Hi,
Please have a look at this proposal. Will replace xyz with more meaningful numbers once this is finalized. Comments, suggestions and criticism are welcome.
------------- Filename: xxx-Count-unique-IPs-in-anonymous-way.txt Title: Count Unique IP addresses in an anonymous way Author: Jaskaran Veer Singh Created: 14 March 2017 Status: Draft
§0. Introduction
Currently, guard relays and bridges maintains a list of IP addresses of the devices that connect to it for various reasons such as for use by the bridge to check which country has them blocked. This is dangerous because if any of these tor instances get compromised, clients will be de-anonymized. To solve this issue, a new data structure that keeps a track of unique IP addresses seen but does not directly keep a list of them is proposed in this document.
§1. Specification
§1.1. Notation
Let `a^b` denote the exponentiation of a to the bth power.
Let `a == b` denote the equality of a with b, and vice versa.
Let `a := b` be the assignment of the value of b to the variable a.
Let `a / b` denote the division of a by b.
Let `a <= b` denote that a is less than equal to b.
Let `a >= b` denote that a is greater than equal to b.
§2. Research
There are three ways to solve this problem. All the three ways are actually Big Data Algorithms. A few problems arises for each of these algorithms since they are made for big data but the data we would provide is not necessarily big.
§2.1. Bloom Filter[1]
A bloom filter maps the input to positions on the bitmap after passing through 2 or more hash functions. Later any new input are mapped onto this bitmap in the same way to check whether this value is already present in the set. The feature of this bitmap is that collisions could happen. And this collision creates deniability. When collisions happen, On the one hand, one of the input doesn’t count to be unique (although in reality, it is), and on the other hand, this is beneficial since this creates deniability. The person who gets hand on this data structure could never be 100% sure about the original inputs. So we get the job done successfully at some error rate.
§3.1.1. Obstacle
Suppose if the number of inputs is small. Let’s say we receive just 1 connection in a day from some small, less busy country like Estonia. In that case, there might not be any chance for collision and the adversary could determine the IP address with some brute force.
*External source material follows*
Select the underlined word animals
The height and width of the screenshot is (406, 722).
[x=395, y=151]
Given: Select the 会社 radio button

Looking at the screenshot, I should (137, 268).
Hence this algorithm isn’t suited for us.
§3.2. Rappor[2]
Randomized Aggregatable Privacy Preserving Ordinal Responses is an algorithm where the system adds some deterministic and nondeterministic noise to the data that has to be stored. This creates deniability. In our case, we don’t need to have deterministic noise added at first stage. So we’ll just stick to adding non deterministic noise and storing it in a bloom filter.
One thing to note here is that, we should not accept output of the non deterministic randomizer which can be traced back to any IP address of Group D or Group E since those IP addresses are not in use and the adversary could easily know that those have been produced after adding random noise.
§3.2.1. Obstacle
Using brute force technique, the adversary could check to see whether the IP address stored is the correct one or produced using random noise. In this technique, the adversary could compare those IP address (obtained via brute force) to the directory of what IP addresses are allotted to what country. The one that does not match, is the one that has been faked by using random noise.
§3.3. Probabilistic Counting with Stochastic Averaging[3] (PCSA)
It is based on FM sketches. The algorithm goes as follows:
| m = 2^b # with b in [4...16] | bitmaps = [[0]*32]*m # initialize m 32bit wide bitmaps to 0s | | # Construct the PCSA bitmaps | for h in hashed(data): | bitmap_index = 1 + get_bitmap_index( h,b ) # binary address of rightmost b bits | run_length = run_of_zeros( h,b ) # length of the run of zeros starting at bit b+1 | bitmaps[bitmap_index][run_length] = 1 # set the bitmap bit based on the run length observed | | # Determine the cardinality | phi = 0.77351 | DV = m / phi * 2 ^ (sum( least_sig_bit( bitmap ) ) / m) # the DV estimate
So, Error is bounded by 0.78/sqrt(m)
§3.3.1. Obstacle
This algorithms stated above is made for use on large databases. Infact, these were invented to save time and space while doing basic set operations on data with high cardinality. But the data we would provide as an input is not necessarily of high cardinality. Since we would be counting numbers for each country separately, so the expected value of the input cardinality would be :
0 <= C <= 2500
where C is the actual cardinality of the input data.
§3.3.2. Workaround
As a workaround, we could introduce a correction term for small values of cardinality. So our final formula could look something like:
DV(S1,...,Sm) := m· (2^(Z/m) −2^(−κ·Z/m))/ ρ
Where Κ is chosen to be around 1.75
§4. Implementation
The data structure present in the geoip.c needs to be removed as it stores the IP address of the client. The data structure is shown below.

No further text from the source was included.